Por MARIA LÍGIA PAGENOTTO

 – Oi, Déia, como você tá?
– Oi, querida. Tá tudo bem, e você?

No MSN, procuro por Andréia para me distanciar do trabalho que me entedia. Saber que ela tá mais animada me deixa feliz. Mas quando Déia andou em crise, eu comemorei. É sinal de inteligência, maturidade. Ou alguém que tenha sensibilidade pode ser completamente feliz e estar sempre rindo neste mundo?

Gosto dela porque é um doce, me ouve, mas gosto basicamente de Déia porque ela me conta sem rodeios, em meio ao turbilhão de uma tarde de trabalho, que às vezes chora convulsivamente sem saber bem por quê… Recém-casada, implica com o marido, tem vontade de largar tudo e sair correndo porta afora, ganhar mundo.

Essa é Déia, aí está um pouco de mim também.

Agora está mais animada, parece. Fico mais feliz ainda. Está em embate com o mundo, é seu processo de autoconhecimento.

– Ontem liguei para a Lu e a gente conversou bastante. Ela me deu umas broncas carinhosas… parece que é ela a irmã mais velha!

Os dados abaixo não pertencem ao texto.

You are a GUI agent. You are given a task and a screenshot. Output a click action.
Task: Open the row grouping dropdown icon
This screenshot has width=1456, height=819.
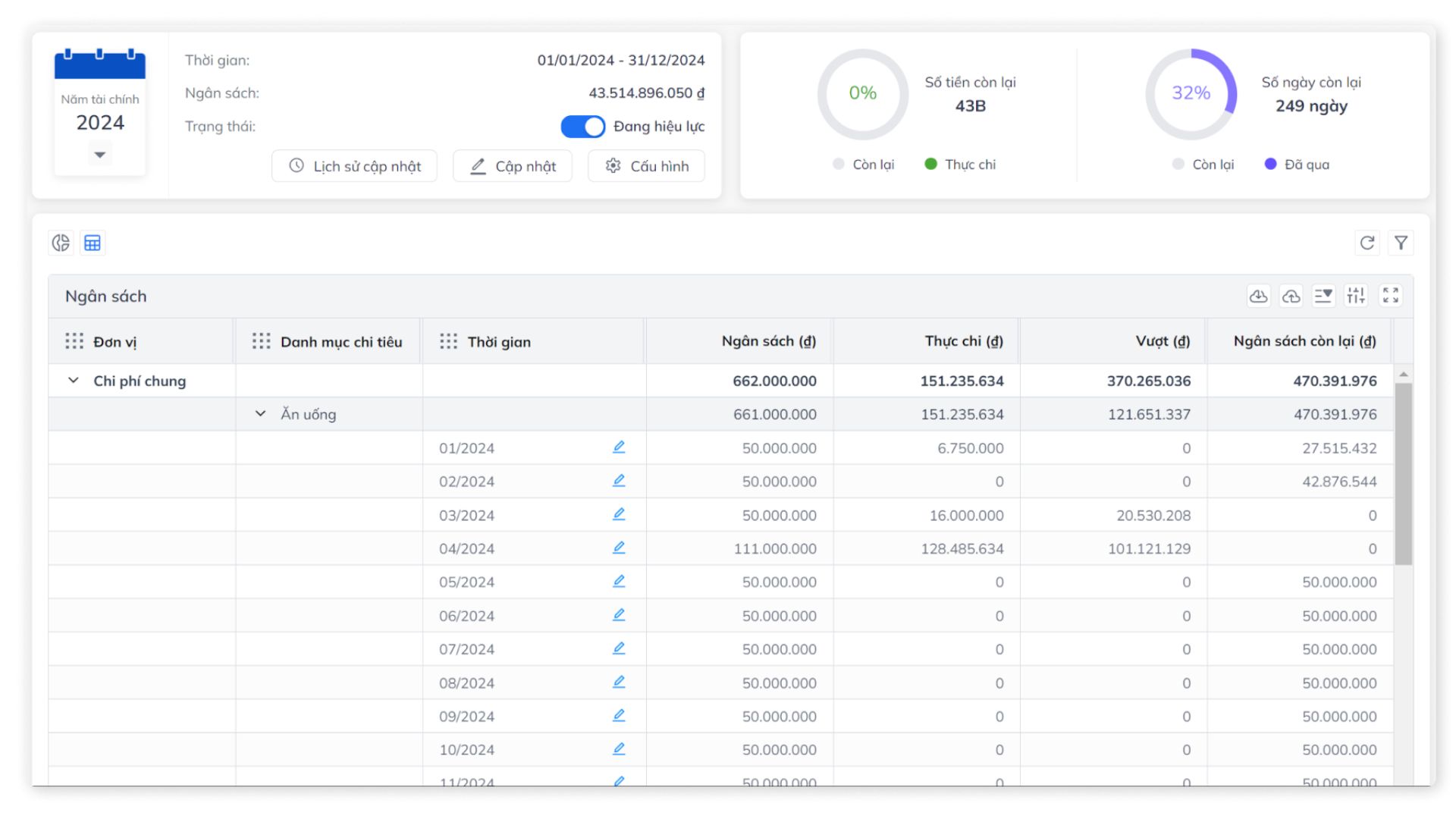1323,296
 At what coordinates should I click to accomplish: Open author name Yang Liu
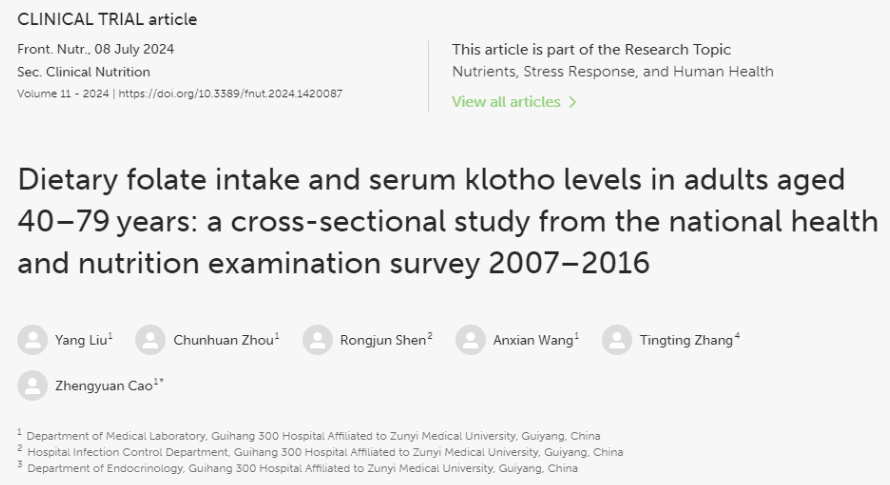[81, 340]
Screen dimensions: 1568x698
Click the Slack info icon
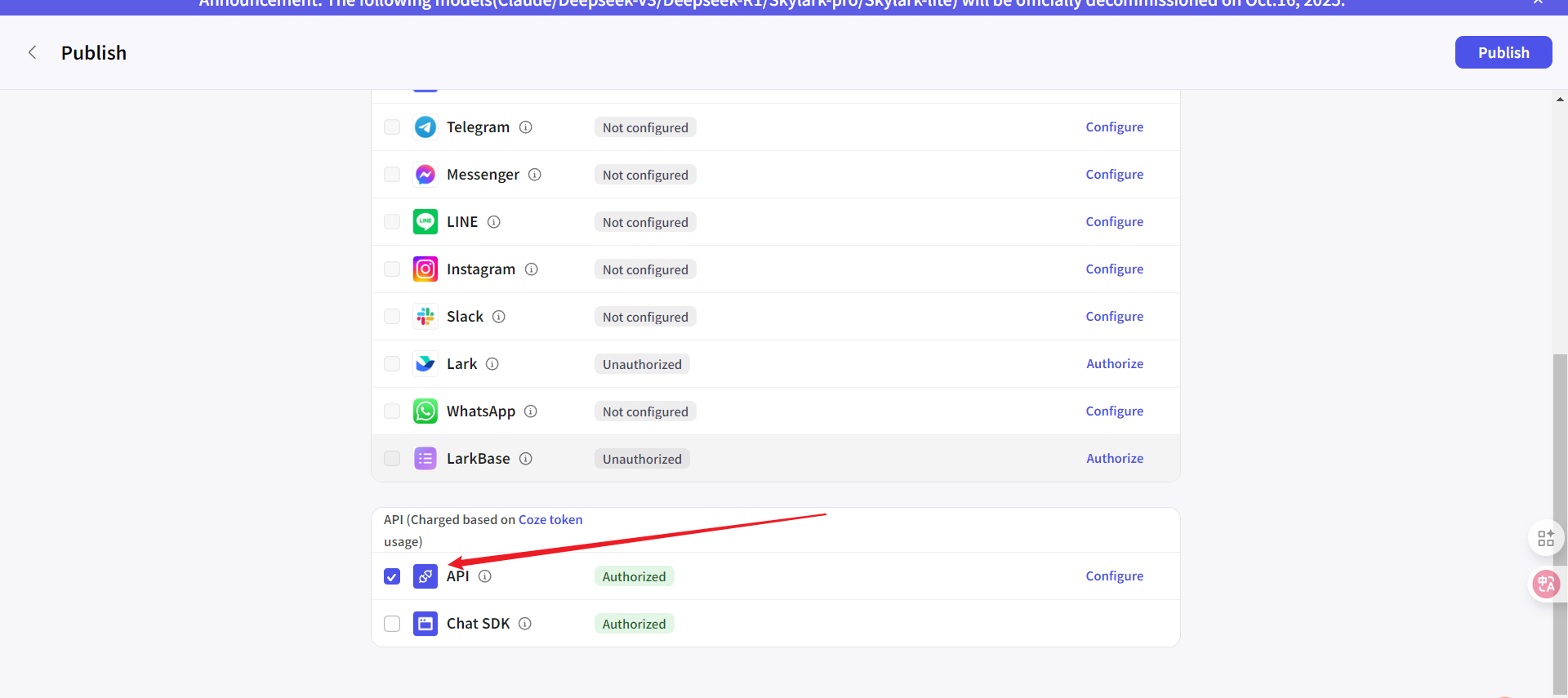pyautogui.click(x=499, y=317)
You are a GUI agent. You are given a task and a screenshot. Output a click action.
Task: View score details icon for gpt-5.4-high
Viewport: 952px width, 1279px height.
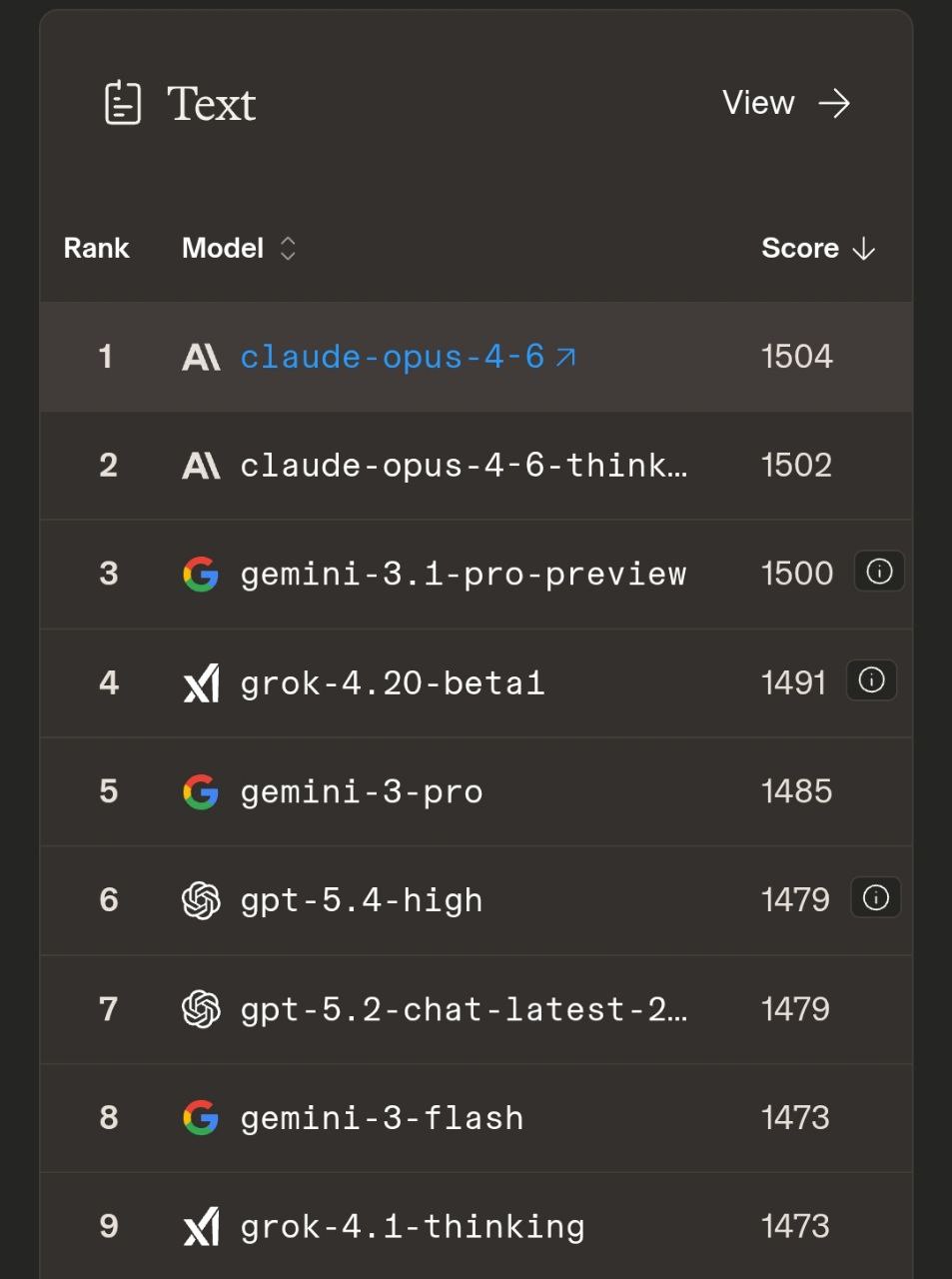875,897
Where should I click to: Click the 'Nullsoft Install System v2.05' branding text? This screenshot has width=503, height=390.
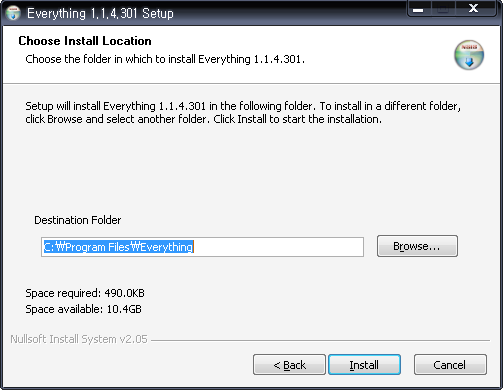(79, 339)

Disse que eu tinha de parar de me lamentar e ser feliz com o que eu já conquistei. A vida é curta, ela me lembrou…

– E é mesmo, não, Déia? A Lu é minha “ídala”, minha mestra! Graande Luísa…

Déia me conta que ela, Lu, que sempre lhe dá forças, também passa por uma fase braba.

– Ah, ela também pena… É o Davi… Sabe qual foi a última dele? No dia das mães disse que não queria que ela fosse na festa da escola… falou “pra que ela ir? Minha mãe não pode ver o desenho que eu fiz nem pode comer o bolo que nós preparamos pra festa”.

Estarreci. Meus dedos pararam de teclar. O que eu poderia escrever?

– Ela chorou muito, mas sabe que o problema ali é o pai, né? O Davi sente falta dele, ele é omisso demais… aí o menino ataca a Luísa… Ela ficou muito triste, mas depois de um tempo já estava mais tranqüila. Disse que resolveu procurar um psicólogo pra ela e pro Davi. A Luísa não fica parada, vai à luta, você sabe.

Continuei muda. Ou congelada, melhor dizendo – os dedos sobre as teclas, sem tomar nenhuma atitude.

Lembrei da conversa que tive com Luísa uma vez num parque. Queria muito conhecê-la, fiz de tudo pra isso, e Déia nos colocou em contato.

Foi Lu quem me contou como perdeu a visão, aos 20 anos de idade – conseqüência da diabetes adquirida quando tinha 2 anos.

– Sou feliz com a minha vida assim, não sei dizer se seria mais feliz se enxergasse, ela me disse na ocasião. Às vezes, conta, até esquece que é cega.

Mas Davi tem razão: Lu não pode ver o desenho e, por ser diabética, não pode comer bolo. O que ela iria fazer na festa da escola no Dia das Mães?

Davi tem 7 anos e Luísa me disse que não sabe como ensinou ao filho que não enxerga, se é que ensinou. Quando ele nasceu, Lu, que hoje tem 31 anos, já era cega. 

– Sempre achei que no meio de outras crianças eu o confundiria, mas não. Eu reconheço sua risada, suas malandragens, como ficar quietinho só para eu ficar preocupada, me contou Luísa na nossa primeira conversa.

O MSN pisca de novo. É Déia, quer saber como estão meus filhos.

– Estão bem, viajaram pra casa dos avós em Minas, respondo meio seca.
– Déia, vou ter de trabalhar um pouco agora, depois a gente fala mais, tá bom? Quero saber mais do Davi, fiquei preocupada… Vamos ver se marcamos de ir ao teatro com as crianças uma hora dessas?
– Tá legal, um beijo, bom final de semana.

Déia é sempre rápida pra se despedir, acha que está me atrapalhando.
Sinto culpa por isso. Volto ao meu texto chato. Ou finjo que volto. Na verdade, meu coração está em Luísa, em Davi… Naquelas dores. E naquela força de Lu. Sou mãe também, as palavras de Davi me machucam.

E, como Lu, lembro que a vida é curta. E tão complicada. Mas tão boa ao mesmo tempo. Davi, 7 anos, é filho de um negro cego com uma branca que também não enxerga nada.  
Seu pai o ignora. Na escola, ele tem de ouvir o que os amiguinhos falam de sua mãe, que não foi pra festa junto com as outras. Por que iria? Ela não enxerga seu desenho mesmo, não come o seu bolo…

Crescer dói, penso. Nos ossos, dizem. Na alma, sente Davi. Sem saber bem o que dizer pra Luísa, compartilho sua história com o mundo.

(*) os nomes foram trocados para preservar a identidade dos personagens.